Date

29 October 2017

Further information

External link

(Banking Technology, London, 19 October 2017) Amid the hype around distributed ledger technology and blockchain it can seem they are technologies looking for solutions. Trade finance is a complex, paper-based activity. It encompasses lending, issuing letters of credit, factoring, export credit and insurance. Companies involved with a trade finance transaction include importers and exporters, banks and financiers, insurers and export credit agencies, and other service providers, such as customs organisations. Documentation is an important aspect of trade finance, but it isn’t standardised and invoices, letters of credit and bills of lading can differ greatly from country to country. Japanese bank Mizuho recently completed a trade finance transaction between Australia and Japan, digitising all necessary documentation and sharing the data with multiple participants across a distributed ledger. A consortium of seven European banks have formed the Digital Trade Chain (DTC) initiative, a blockchain-based digital platform for managing and tracking domestic and cross-border open account trade transactions. The members of the consortium are KBC, Unicredit, HSBC, Rabobank, Societe Generale, Deutsche Bank and Natixis.

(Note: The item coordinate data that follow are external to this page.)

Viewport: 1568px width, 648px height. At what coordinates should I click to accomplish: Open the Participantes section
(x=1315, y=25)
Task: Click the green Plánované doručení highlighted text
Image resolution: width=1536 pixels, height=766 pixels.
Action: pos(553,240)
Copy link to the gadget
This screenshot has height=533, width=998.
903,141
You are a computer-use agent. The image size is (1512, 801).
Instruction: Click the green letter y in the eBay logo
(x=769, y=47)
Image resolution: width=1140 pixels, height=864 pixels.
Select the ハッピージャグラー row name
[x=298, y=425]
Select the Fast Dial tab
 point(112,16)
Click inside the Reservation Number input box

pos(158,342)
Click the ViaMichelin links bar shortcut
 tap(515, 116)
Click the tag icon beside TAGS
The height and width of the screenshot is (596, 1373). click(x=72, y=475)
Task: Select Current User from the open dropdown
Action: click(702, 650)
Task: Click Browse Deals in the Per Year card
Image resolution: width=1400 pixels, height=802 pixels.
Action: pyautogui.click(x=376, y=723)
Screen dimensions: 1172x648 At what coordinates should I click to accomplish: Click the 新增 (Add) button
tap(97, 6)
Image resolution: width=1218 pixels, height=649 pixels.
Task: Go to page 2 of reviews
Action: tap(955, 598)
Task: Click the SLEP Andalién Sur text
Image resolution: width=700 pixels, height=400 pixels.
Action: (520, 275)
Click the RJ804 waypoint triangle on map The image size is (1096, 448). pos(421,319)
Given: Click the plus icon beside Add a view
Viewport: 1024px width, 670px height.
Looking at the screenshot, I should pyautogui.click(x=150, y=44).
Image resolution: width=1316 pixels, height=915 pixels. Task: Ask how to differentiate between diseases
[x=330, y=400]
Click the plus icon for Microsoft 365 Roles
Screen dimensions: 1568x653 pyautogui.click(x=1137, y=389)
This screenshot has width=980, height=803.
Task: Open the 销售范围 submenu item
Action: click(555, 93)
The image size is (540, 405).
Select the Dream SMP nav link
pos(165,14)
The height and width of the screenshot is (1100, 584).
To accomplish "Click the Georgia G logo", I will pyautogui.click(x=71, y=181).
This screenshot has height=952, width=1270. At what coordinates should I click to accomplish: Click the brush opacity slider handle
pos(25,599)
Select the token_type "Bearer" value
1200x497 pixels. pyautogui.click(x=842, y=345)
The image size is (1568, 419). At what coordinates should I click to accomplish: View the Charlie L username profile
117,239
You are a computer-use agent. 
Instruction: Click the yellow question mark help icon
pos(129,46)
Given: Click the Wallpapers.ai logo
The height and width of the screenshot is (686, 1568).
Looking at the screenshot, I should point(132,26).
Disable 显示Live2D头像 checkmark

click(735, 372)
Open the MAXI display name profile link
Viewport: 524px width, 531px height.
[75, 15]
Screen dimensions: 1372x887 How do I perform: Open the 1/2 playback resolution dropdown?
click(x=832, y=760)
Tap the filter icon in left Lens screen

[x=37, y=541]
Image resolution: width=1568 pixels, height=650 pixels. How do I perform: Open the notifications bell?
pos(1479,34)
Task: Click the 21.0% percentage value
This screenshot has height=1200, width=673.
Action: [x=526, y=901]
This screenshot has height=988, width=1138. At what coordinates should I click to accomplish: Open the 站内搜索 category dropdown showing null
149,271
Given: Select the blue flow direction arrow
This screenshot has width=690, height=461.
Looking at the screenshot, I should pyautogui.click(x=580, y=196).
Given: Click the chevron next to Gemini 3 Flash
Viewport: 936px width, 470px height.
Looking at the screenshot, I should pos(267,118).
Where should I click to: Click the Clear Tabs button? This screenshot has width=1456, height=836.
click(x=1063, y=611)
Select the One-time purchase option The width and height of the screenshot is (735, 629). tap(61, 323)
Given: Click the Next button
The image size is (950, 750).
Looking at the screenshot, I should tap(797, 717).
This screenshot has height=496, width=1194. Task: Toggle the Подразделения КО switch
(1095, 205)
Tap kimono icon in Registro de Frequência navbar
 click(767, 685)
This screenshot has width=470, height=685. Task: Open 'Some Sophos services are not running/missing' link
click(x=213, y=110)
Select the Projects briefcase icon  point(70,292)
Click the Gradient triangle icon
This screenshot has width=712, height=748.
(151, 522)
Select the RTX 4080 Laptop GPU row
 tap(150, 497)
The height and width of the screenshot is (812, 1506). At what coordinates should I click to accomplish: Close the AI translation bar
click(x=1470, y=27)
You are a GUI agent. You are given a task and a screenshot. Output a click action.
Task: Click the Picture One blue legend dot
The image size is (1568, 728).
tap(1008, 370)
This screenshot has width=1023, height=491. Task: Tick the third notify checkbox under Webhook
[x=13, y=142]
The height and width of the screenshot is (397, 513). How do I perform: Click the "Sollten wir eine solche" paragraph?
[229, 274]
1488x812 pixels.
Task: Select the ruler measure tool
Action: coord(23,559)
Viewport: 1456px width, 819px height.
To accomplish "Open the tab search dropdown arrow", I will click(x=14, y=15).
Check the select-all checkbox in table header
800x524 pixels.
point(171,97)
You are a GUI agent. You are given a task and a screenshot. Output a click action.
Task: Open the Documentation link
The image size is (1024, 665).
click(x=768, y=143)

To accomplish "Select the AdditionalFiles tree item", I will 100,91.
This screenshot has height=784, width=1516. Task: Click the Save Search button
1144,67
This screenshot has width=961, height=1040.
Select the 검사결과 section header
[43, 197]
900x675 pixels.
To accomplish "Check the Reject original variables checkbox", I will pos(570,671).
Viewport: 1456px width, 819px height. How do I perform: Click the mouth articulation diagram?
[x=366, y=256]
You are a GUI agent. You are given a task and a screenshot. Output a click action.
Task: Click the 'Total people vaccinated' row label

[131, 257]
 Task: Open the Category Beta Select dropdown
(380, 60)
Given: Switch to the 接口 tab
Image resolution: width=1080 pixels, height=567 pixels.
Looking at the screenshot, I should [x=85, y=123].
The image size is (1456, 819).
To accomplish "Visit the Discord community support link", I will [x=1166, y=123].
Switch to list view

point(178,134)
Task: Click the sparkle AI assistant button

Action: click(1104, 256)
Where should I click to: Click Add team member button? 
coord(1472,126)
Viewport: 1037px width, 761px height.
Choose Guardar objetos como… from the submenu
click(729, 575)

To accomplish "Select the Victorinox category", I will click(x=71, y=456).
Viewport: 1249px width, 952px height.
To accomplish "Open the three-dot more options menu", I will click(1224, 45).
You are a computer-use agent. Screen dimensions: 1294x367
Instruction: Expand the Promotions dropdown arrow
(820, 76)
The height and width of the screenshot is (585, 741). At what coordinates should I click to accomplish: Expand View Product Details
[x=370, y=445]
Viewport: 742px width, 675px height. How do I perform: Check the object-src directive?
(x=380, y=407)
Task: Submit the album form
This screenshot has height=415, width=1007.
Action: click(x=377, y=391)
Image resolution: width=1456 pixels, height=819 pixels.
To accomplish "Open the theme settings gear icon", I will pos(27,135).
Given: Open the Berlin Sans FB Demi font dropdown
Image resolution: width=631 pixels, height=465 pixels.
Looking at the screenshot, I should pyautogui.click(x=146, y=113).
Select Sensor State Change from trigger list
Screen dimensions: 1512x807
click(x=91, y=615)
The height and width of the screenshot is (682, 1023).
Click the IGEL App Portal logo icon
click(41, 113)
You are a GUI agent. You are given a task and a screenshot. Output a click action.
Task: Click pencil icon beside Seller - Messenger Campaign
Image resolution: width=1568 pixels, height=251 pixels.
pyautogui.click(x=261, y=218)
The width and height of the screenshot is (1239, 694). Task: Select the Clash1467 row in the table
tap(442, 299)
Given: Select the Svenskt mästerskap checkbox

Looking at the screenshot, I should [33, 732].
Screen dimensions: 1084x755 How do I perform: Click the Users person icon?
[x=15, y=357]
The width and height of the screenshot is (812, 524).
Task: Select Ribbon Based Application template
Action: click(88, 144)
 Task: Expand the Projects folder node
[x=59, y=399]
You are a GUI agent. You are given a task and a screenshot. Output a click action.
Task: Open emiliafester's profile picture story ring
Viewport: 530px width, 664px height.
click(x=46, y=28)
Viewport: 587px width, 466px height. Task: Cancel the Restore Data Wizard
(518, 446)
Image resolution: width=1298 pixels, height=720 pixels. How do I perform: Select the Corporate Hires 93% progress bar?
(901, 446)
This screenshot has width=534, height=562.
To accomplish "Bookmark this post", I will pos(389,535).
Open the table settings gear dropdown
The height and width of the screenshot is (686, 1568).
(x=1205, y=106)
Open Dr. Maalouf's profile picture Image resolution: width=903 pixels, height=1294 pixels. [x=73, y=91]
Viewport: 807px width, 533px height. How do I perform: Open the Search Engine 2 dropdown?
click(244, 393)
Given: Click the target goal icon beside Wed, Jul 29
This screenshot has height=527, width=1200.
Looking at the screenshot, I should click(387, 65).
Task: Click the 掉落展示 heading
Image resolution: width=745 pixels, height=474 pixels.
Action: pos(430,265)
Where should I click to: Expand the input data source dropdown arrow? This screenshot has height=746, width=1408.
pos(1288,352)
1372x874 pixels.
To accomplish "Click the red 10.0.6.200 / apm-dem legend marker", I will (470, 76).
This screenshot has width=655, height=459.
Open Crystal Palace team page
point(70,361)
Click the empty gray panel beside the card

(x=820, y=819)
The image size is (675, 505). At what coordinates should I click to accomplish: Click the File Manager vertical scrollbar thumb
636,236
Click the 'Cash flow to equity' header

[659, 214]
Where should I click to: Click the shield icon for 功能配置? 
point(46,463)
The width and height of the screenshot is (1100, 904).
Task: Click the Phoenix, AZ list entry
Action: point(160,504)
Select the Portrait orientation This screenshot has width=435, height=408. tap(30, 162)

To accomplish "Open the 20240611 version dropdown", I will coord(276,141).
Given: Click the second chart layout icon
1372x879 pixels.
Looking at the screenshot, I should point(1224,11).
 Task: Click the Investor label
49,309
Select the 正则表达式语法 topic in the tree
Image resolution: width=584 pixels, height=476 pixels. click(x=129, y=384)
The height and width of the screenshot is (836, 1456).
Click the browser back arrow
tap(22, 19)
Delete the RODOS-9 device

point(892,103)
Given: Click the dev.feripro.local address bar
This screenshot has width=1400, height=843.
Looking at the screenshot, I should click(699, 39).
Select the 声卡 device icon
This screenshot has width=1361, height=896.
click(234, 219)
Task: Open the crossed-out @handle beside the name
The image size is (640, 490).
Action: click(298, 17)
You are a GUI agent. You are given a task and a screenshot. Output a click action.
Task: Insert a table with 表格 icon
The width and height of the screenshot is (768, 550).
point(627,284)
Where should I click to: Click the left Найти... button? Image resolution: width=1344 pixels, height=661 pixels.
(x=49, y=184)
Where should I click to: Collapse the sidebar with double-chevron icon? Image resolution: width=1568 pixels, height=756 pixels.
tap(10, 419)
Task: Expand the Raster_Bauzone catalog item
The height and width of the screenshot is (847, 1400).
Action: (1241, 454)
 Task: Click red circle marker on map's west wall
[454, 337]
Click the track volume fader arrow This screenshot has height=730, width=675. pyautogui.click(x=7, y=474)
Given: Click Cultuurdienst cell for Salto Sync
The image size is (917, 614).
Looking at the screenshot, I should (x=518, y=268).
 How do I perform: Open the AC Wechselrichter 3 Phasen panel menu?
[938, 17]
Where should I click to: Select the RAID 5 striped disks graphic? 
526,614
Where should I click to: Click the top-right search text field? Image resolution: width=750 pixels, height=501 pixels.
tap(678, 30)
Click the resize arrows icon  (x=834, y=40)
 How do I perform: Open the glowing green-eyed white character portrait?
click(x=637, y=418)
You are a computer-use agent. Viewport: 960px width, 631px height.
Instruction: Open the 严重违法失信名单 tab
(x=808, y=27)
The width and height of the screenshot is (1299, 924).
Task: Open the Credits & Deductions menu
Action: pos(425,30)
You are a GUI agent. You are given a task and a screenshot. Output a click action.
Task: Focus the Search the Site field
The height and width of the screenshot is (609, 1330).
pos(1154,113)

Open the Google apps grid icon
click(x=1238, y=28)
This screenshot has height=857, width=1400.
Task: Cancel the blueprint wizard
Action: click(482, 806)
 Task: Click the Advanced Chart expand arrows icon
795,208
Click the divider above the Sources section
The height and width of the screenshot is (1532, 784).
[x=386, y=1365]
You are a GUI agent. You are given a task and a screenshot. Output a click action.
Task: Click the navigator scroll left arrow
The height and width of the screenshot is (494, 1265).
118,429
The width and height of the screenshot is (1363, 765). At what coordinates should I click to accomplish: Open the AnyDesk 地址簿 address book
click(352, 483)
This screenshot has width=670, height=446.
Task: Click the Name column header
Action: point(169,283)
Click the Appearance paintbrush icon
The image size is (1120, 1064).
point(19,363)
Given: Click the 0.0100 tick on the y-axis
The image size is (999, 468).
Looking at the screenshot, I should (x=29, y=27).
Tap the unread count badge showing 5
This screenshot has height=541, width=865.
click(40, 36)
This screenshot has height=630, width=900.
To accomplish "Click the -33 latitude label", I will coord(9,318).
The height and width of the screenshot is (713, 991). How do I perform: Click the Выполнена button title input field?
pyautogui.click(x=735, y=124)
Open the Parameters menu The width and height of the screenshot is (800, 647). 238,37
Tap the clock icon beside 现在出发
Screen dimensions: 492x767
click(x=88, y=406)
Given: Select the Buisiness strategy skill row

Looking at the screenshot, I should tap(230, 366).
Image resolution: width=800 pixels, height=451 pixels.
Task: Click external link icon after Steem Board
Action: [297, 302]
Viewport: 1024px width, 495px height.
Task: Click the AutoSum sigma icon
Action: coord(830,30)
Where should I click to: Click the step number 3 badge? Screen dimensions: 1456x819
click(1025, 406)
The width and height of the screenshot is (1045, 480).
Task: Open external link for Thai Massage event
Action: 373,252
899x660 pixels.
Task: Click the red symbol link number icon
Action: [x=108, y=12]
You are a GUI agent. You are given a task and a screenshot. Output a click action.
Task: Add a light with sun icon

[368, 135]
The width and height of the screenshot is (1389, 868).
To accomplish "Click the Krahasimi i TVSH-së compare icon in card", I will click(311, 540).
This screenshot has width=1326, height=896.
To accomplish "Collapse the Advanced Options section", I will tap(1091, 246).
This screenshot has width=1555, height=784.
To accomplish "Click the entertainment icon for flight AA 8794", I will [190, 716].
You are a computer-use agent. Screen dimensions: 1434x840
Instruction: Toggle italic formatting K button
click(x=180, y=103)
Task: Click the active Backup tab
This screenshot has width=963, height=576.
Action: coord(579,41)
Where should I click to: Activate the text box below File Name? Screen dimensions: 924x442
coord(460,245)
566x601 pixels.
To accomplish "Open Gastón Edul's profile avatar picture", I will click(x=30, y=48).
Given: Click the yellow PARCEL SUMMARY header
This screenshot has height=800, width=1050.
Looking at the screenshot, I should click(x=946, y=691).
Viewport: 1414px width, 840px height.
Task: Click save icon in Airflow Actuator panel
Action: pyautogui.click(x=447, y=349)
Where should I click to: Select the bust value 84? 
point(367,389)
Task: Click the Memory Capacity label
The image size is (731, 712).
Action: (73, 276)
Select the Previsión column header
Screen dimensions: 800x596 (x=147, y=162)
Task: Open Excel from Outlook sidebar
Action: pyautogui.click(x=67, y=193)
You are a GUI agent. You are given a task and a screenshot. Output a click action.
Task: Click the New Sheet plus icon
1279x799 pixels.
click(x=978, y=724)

The distributed nature of the data could significantly reduce cycle times – for example, by making data simultaneously available to all parties in a transaction, each could perform their respective checks in parallel, reaping immediate benefits over today’s slower, linear approach. [There should be concerns however that this is a brand-new technology that is not defined by regulators, raising concerns about transparency if access to trade data is limited only to corporate interests, which may wish to protect the economic, social and environmental impacts of their trade activities from public scrutiny.]